--- begin SUPPLIED PASSAGE ---

On August 6, 2014, defendant Triangle issued a press release and filed its Form 10-Q to announce its financial results for the second quarter of 2014, and defendant Tucker stated in the press release that "the second quarter of 2014 was robust on all fronts . . . [a]gain it is an exciting time for Triangle and it gives me great pleasure to be able to share such good news with our investors." (Compl. ¶ 38; 2014 Q2 Form 10-Q (DE 78-6)). On August 7, 2014, defendant Triangle held an earnings call with analysts and investors, where defendant Lilly stated that "we have taken advantage of what we perceived to be high-quality investment opportunities at attractive price points." (Compl. ¶ 39; 2014 Q2 Earnings Call (DE 78-7) at 4).

--- end SUPPLIED PASSAGE ---

- AIM:
Translate this sentence from the court excerpt on Triangle's 2014 second-quarter results into Spanish: "On August 7, 2014, defendant Triangle held an earnings call with analysts and investors, where defendant Lilly stated that 'we have taken advantage of what we perceived to be high-quality investment opportunities at attractive price points.'" The data have no role in this exercise.

--- begin DATA ---

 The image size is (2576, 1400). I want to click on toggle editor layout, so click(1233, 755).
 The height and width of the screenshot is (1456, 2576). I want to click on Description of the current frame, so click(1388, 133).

--- end DATA ---

- WRITTEN REPLY:
El 7 de agosto de 2014, la parte demandada Triangle celebró una conferencia sobre resultados con analistas e inversionistas, en la que la parte demandada Lilly afirmó que "hemos aprovechado lo que percibimos como oportunidades de inversión de alta calidad a precios atractivos".